Reduced sentences for Asians in Spain terror plot

Published
By AFP

Spain's Supreme Court has reduced the sentences against 11 men of South Asian origin, most of them from Pakistan, who had planned an attack against the Barcelona metro, it said Tuesday.

The men had appealed against the sentences of eight to 14 years handed down by the National Court in December 2009.

The Supreme Court decided to cut the sentences because their planned attack was only at an "embryonic" stage, the ruling said.

One of the 11, Pakistan-born Maroof Ahmed Mirza, "the leader of the cell" saw his sentence cut from 10-and-a-half years to eight years. The jail terms of the other 10 were reduced to six years.

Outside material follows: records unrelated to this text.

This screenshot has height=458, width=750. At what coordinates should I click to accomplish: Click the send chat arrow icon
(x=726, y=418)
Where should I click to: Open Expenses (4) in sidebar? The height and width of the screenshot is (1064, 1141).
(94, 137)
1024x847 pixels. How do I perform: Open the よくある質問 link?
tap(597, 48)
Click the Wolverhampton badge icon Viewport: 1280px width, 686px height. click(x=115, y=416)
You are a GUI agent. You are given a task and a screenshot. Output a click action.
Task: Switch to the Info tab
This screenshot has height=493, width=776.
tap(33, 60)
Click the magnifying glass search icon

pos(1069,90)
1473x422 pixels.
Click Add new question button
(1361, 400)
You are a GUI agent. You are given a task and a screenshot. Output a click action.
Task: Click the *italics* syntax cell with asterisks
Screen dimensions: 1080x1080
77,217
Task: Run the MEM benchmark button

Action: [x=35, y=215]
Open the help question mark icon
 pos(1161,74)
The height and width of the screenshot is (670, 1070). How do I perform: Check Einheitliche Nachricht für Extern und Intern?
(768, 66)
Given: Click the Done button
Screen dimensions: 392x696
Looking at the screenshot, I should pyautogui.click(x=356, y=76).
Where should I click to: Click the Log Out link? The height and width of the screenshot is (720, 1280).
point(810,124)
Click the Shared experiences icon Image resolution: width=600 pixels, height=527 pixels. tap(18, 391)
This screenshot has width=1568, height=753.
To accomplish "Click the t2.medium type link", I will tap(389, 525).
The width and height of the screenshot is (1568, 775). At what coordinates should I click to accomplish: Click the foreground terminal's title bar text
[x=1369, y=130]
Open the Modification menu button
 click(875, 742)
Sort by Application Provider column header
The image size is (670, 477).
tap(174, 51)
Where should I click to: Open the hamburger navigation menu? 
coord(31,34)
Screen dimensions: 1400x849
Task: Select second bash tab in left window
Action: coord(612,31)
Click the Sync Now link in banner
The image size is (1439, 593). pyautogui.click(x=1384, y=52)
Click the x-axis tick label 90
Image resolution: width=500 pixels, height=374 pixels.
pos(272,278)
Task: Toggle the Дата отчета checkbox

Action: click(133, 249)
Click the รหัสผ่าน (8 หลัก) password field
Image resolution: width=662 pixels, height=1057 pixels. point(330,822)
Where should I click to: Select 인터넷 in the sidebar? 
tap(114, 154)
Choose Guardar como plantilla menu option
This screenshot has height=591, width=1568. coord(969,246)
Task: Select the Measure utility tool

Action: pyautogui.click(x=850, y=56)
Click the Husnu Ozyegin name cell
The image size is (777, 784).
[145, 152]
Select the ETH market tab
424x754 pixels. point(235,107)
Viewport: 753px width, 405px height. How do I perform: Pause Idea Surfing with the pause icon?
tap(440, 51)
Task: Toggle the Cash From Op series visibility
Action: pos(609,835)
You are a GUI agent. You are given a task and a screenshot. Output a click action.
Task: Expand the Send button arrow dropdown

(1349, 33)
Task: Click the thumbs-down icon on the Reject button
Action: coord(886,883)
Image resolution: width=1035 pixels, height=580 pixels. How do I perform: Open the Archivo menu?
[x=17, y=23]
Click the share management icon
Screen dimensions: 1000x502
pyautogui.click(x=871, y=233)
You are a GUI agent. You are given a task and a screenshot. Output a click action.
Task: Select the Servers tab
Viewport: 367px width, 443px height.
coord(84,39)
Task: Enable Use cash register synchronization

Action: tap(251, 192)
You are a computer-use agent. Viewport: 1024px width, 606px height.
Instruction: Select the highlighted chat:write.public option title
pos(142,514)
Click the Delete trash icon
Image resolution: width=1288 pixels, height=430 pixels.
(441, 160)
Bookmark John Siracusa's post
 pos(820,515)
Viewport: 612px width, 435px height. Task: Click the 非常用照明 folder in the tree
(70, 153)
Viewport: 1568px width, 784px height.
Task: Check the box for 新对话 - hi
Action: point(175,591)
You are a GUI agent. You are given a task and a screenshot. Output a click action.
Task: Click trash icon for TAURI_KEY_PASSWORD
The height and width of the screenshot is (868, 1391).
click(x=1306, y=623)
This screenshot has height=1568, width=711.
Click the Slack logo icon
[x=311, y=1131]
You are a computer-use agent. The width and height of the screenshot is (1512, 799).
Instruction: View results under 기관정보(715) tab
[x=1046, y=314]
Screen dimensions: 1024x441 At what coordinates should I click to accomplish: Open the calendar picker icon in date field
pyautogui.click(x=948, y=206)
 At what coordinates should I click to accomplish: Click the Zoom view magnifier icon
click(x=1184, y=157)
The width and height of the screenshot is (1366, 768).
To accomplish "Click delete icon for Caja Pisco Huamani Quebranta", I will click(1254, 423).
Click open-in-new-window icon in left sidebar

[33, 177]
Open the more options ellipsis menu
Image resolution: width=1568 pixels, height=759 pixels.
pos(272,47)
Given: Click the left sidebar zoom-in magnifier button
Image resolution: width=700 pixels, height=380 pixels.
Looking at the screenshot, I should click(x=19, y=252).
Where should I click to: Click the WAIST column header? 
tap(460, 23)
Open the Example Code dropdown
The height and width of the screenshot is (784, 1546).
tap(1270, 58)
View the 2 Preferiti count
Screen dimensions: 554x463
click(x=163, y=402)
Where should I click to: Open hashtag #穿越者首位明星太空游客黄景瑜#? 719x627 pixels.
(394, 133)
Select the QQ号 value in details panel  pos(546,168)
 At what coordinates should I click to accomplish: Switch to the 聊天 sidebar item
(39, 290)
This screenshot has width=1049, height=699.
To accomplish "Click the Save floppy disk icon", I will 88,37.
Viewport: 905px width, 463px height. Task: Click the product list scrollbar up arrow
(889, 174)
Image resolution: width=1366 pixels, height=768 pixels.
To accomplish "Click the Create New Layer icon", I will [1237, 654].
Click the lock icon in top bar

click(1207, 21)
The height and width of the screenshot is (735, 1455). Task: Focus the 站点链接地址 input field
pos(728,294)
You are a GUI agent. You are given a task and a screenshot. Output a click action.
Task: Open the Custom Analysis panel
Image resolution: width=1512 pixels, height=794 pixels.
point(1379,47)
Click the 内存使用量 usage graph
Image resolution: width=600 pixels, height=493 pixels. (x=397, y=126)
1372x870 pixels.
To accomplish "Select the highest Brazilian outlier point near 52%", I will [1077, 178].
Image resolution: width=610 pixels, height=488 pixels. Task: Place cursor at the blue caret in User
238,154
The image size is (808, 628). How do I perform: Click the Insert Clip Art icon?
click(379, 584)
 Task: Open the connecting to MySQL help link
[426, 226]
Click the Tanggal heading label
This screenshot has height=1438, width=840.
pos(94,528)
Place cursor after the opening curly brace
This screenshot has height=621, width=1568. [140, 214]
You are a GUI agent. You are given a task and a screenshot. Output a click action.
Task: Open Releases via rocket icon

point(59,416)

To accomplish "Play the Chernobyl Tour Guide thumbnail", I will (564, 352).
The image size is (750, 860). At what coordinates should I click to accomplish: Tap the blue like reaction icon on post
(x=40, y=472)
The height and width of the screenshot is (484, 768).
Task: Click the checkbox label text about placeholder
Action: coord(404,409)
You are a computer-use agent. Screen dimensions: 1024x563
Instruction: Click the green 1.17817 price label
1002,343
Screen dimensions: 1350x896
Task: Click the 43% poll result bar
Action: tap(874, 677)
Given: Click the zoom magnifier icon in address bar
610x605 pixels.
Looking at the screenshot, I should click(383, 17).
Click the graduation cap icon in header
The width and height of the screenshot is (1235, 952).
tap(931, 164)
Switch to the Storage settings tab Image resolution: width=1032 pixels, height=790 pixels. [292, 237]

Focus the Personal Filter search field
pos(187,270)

In convicting the men, the National Court had said they intended to "carry out a violent attack using explosives against the Barcelona metro, which could have caused many casualties."

The charges were based on the declarations of an informant who was a member of the suspected Islamist cell and who then became a protected witness.

Ten of the men are of Pakistani origin and one is from India.

Spanish authorities have stepped up operations against Islamist radicals since the March 11, 2004 Al-Qaeda-inspired train bombings in Madrid that killed 191 people and wounded 1,800 others in the country's worst such attack.

Spanish police said last month they had arrested six Pakistanis and a Nigerian suspected of providing forged passports to organisations linked to Al-Qaeda, including the group accused of plotting the 2008 attacks in Mumbai.